Document passage
--- START ---
These digital releases were not the first time fans could read the series in color, however. The “TV Anime Comics“, released over a five-year period between 2005-2010, took the old “Film Anime Comics” format of adapting the animation into a comic book format via screenshots with dialog bubbles. While Viz did not release the “TV Anime Comics” in North America, plenty of other countries — such as Germany in the below example — did receive these books.
That all being said, reading the series in color is clearly an intriguing novelty no matter how it is presented. What separates the “Full Color” version from the “TV Anime Comics” is that the raw, base illustrations are Akira Toriyama’s and his alone, rather than various animators’ takes on the characters and events from the TV series.
Viz has dabbled in “Collector’s Edition” formats with Dragon Ball before, but even taking the “Viz Big” into consideration, the “Full Color” release is the most “premium”-type of product we have ever received.
First thing’s first: the book is absolutely huge. At 10.1 x 6.6 inches, it is the largest we have ever seen the series, and it dwarfs the original Japanese version (itself released at standard tankōbon size):
Even when compared to other “premium” releases — Japanese and American alike such as the Kanzenban and Viz Big respectively — the “Full Color” English print release overshadows them all.
There is no discernible difference between Shueisha’s original Japanese and Viz’s English release other than the language itself. The colors and lines are just as eye-popping in one release as they are in the other. The paper quality seems to be about the same, as well: not quite glossy, but with a nice thickness.
In addition to the standard table of contents, Viz’s release includes — for the first time ever in a Dragon Ball release of theirs — translator’s notes in the back specifically for the sound effects.
The only major concern right now is the binding. After just a few brief reads, it already feels as if the pages are going to break and fall out.
--- END ---
Task brief
What size does the Dragon Ball review give for the "Full Color" book? Rely only on the Dragon Ball review when answering.

Dataset section
--- START ---
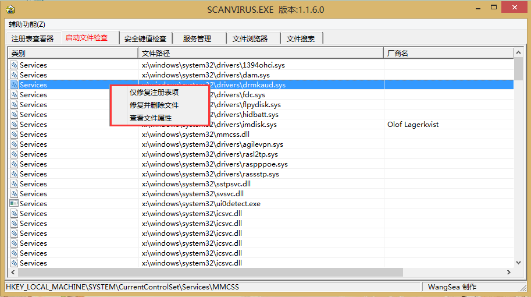Click the 厂商名 column header
The width and height of the screenshot is (531, 297).
point(448,54)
--- END ---
Solution for this task
10.1 x 6.6 inches.